Но с 40-го года прошло шесть лет: из сильного и бодрого мужчины я стал хилым, изнуренным лихорадкою и чахоточным кашлем, стариком, слепцом, которого насилу ноги носят. Когда же настанет это время? Мои дни сочтены: ужели пущу по миру мою добрую жену и милых детей?
Говорю с поэтом, и сверх того, полуумирающий, приобретает право говорить без больших церемоний: я чувствую, знаю, я убежден совершено, точно также как убежден в своем существовании, что Россия не десятками может противоставить европейцам писателей, равных мне по воображении, по творческой силе, по учености и разнообразии сочинений.
Простите мне, добрейший мой наставник и первый руководитель на поприще Поэзии, эту мою гордую выходку! Но, право, сердце кровью заливается, если подумаешь, что все, все мною созданное, вместе со мною погибнет, как звук пустой, как ничтожный отголосок!
Спасите, мой друг и старший брат по Поэзии, теперь хоть третью часть "Ижорского": откройте мне средство доставить вам ее, вместе с выправленным экземпляром первых двух отделений.
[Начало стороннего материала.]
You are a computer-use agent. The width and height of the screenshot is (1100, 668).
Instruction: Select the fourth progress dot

Faites en s’il est possible une seconde editon, qui seule aura sens complet; ce n’est que la troisieme partie qui le donne a l’ouvrage, qui sans cela reste un monstre (Сделайте, если возможно, второе их издание, которое само по себе будет иметь полный смысл; только третья часть дает его книге, которая без этого остается чудовищем).
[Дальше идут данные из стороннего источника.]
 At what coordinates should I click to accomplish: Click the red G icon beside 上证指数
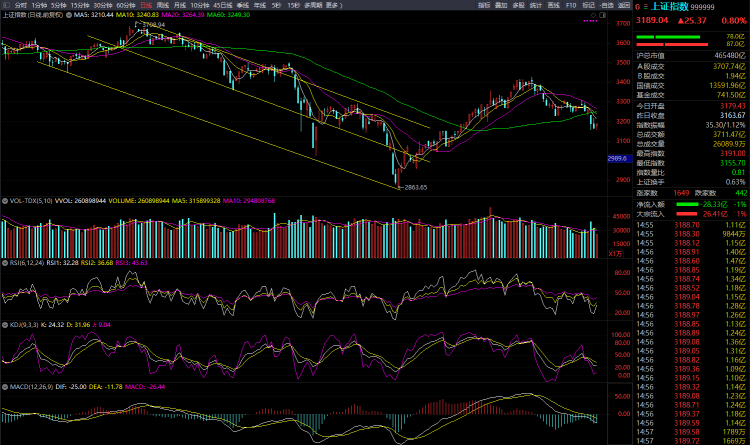[x=639, y=5]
Потом вступите, если возможно, в сношение с генералом В. А. Глинкой, начальником Уральского хребта, моим лучшим, испытанным в счастии и несчастии другом. Вы вдвоем придумаете, что можно будет еще сделать. Я на вас совершенно полагаюсь, как на одного из благороднейших, из самых добродушных людей, каких я знавал, как на поэта, как на Жуковского. Удастся, слава Богу; не удастся, не вы виноваты: воля Божья!
Целую вас.
«Вильгельм»
Адрес: Его превосходительству, милостивому государю Василию Андреевичу Жуковскому.
p.s. 11 августа, то есть через месяц после написания этого письма, Вильгельм Карлович Кюхельбекер умер.